Either way, our leader hedged his bets by saying that he would prefer to try “everything short” of a quota and was generally against “positive discrimination in law”. This is reassuring. Having commissioned Lord Davies to report on ways to raise the number of women at the top, the Government would do well to note his finding that quotas are not the way forward.
Of course, Cameron can afford to be just a little smug when discussing this topic with the bigwigs of the UK economy. Whereas FTSE100 boards average roughly 15 per cent female membership, the Cabinet runs at just less than 23 per cent.

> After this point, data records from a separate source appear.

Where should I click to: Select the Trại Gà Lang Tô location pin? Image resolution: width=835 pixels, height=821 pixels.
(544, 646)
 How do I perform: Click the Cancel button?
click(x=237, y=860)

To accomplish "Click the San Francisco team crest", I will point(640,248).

But there is more at stake here than a few soundbites and the chance for Daily Mail readers to ponder whether ’golden skirt’ quotas, as the paper so charmingly terms them, will save our economy. The power for businesses to take positive action in recruitment and promotion is already there in the Equality Act 2010 (passed under the last government). It is a provision that has been little used by private sector businesses. This is understandable, given that it is optional and using the power can prompt a complaint of discrimination by an unsuccessful applicant who may not accept the fact matrix against which the decision was made.

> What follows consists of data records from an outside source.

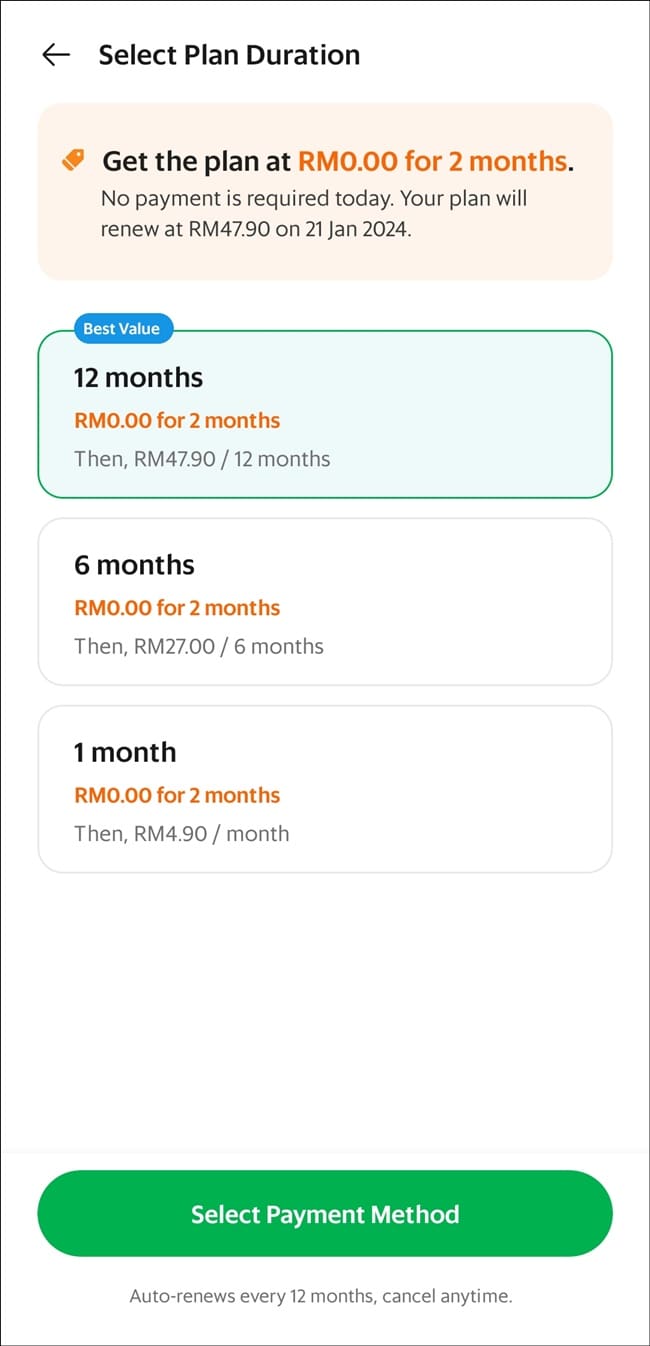The width and height of the screenshot is (650, 1346).
Task: Click the Best Value badge
Action: coord(122,328)
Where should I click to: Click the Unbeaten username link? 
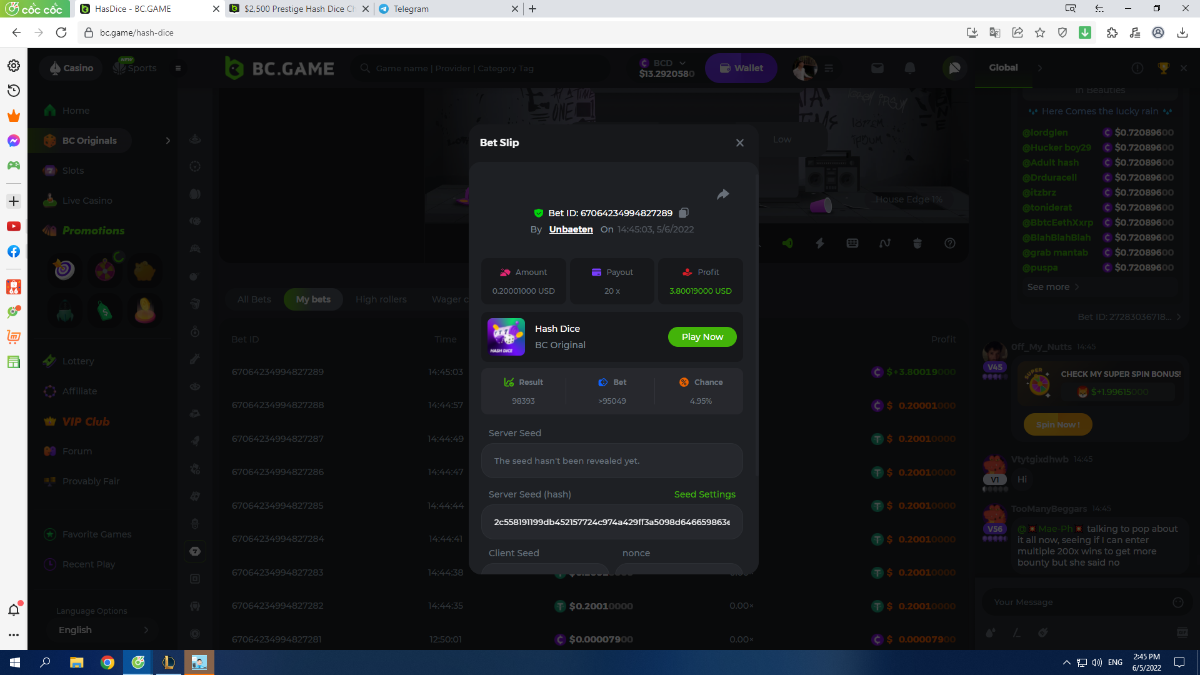pos(571,229)
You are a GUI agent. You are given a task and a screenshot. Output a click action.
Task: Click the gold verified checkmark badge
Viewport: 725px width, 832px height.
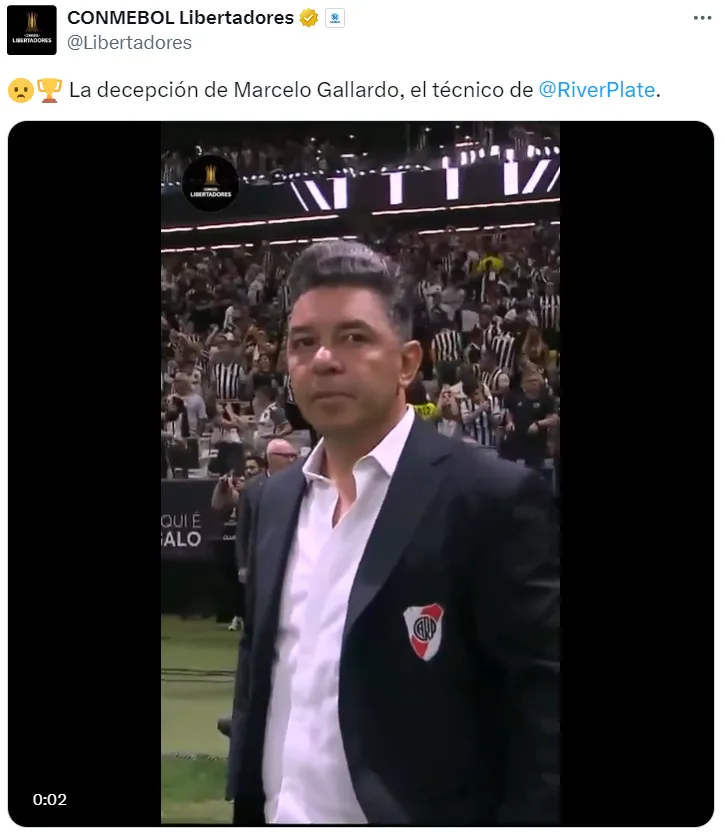(x=308, y=18)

Clearly, a boardroom quota cannot simply allow a woman’s application to always succeed against a man’s. The devil would be in the detail in any reform: for example, how to phrase the ’tie-breaker’ provision that says where candidates are equal the quota rule will trump the man and the woman will be appointed.

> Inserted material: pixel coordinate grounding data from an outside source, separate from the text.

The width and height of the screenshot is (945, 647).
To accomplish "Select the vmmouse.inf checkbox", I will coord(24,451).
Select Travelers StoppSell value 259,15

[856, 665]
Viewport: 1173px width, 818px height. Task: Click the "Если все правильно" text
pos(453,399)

There is also the issue to which Cameron and his team seem endearingly (excuse the pun) oblivious: that a quota system might just be, and/ or be perceived to be, patronising towards women. A glass ceiling probably does exist, but frankly the anecdotal evidence is that most successful women would not want to be in the invidious position of suspecting they were a token appointment.
How much weight would female input be given in any debate if a woman could not prove she was at the table on merit? According to the Professional Boards Forum’s BoardWatch, there are still 11 all-male boards in the FTSE100. But flip that statistic and 89 FTSE100 boards have female members, and we have to hope they got there on merit.
Finally, introducing quotas begs another question. Just as research indicates that gender balance in the boardroom is good for business, so is wider diversity. So why no quotas for non-whites, the disabled, LGBT candidates etc? If we want boards to look more like the UK those groups should be at the table. Female quotas would make one characteristic – being a woman – better protected than the others. Chairmen and chief executives should not have to apply priorities when making appointments.